Collective antibiotic resistance: mechanisms and implications

Abstract

In collective resistance, microbial communities are able to survive antibiotic exposures that would be lethal to individual cells. In this review, we explore recent advances in understanding collective resistance in bacteria. The population dynamics of 'cheating' in a system with cooperative antibiotic inactivation have been described, providing insight into the demographic factors that determine resistance allele frequency in bacteria. Extensive work has elucidated mechanisms underlying collective resistance in biofilms and addressed questions about the role of cooperation in these structures. Additionally, recent investigations of 'bet-hedging' strategies in bacteria have explored the contributions of stochasticity and regulation to bacterial phenotypic heterogeneity and examined the effects of these strategies on community survival.

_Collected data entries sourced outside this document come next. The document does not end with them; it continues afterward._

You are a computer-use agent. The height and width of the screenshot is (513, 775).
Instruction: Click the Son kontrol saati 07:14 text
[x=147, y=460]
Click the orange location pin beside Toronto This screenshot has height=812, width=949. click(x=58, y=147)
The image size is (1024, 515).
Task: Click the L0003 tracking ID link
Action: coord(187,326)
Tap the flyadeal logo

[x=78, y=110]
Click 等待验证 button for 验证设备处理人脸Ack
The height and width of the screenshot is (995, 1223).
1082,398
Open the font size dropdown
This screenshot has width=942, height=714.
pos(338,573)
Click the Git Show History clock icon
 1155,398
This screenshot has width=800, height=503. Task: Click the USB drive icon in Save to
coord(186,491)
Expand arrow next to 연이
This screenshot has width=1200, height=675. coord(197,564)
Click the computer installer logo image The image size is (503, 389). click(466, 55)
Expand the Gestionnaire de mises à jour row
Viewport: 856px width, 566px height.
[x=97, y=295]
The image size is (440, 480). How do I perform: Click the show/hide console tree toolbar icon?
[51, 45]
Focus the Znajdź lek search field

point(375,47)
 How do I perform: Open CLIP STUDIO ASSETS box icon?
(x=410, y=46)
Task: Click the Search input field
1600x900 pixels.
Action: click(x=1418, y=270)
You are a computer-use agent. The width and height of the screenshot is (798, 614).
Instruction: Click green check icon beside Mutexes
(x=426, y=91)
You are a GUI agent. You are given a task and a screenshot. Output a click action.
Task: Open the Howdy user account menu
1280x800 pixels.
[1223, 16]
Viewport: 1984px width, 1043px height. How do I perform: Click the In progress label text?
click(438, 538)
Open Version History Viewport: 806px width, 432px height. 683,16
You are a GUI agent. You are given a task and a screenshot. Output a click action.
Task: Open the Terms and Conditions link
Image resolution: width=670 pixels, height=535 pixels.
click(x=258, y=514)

Figure 1. Enzymatic inactivation of antibiotics allows cooperative resistance

(a) When a resistance enzyme (blue) is expressed (from a resistance plasmid, red), the amount of antibiotic (green squares) inside the cell is determined by the balance between flux and inactivation (inactivated antibiotic, green 3/4 square). If the intracellular concentration is below some critical threshold at a given external concentration of drug, the cells will survive and grow; otherwise, the cells will die. (b) The outcome of antibiotic treatment depends on cell density and resistance enzyme production. Starting resistant cell density determines whether the population will be able to inactivate enough of the drug to allow re-growth before it is driven to extinction. (c) This results in density-dependent changes in the external concentration of drug that is sufficient to prevent re-growth (called the minimum inhibitory concentration or MIC), characteristic of the inoculum effect. (d) Cooperative inactivation can protect sensitive cells which do not carry the resistance gene, and the population structure after re-growth may be very different from the starting structure due to fitness differences between sensitive cells and cells expressing the resistance enzyme.

Figure 2. Mechanisms of collective resistance in biofilms

Within the static structure of a biofilm, multiple mechanisms may contribute to community resistance. (a) The matrix itself may act as a diffusion barrier, preventing the drug (green squares) from reaching its target. (b) Enzymatic inactivation by bacteria near the surface of the film (white layer) can protect sensitive bacteria deeper within the structure. In the deep layers of a biofilm (dark pink layer), diffusion gradients will produce a hostile environment where (c) the drug itself may lose efficacy (blue squares) and (d) the member bacteria of the biofilm may enter altered metabolic states (red cells) inimical to antibiotic action.

Figure 3. Phenotypic heterogeneity is produced by underlying stochasticity and environmental information

In a population of genetically identical cells, phenotypic variants emerge as a result of stochastic switching (black cells, left) and responsive switching (red cells, right) after detection of environmental changes or chemical signals (blue hexagons). When the environment becomes stressful, cells that have undergone phenotypic switching are able to endure and thereby gain fitness relative to their undifferentiated clonemates.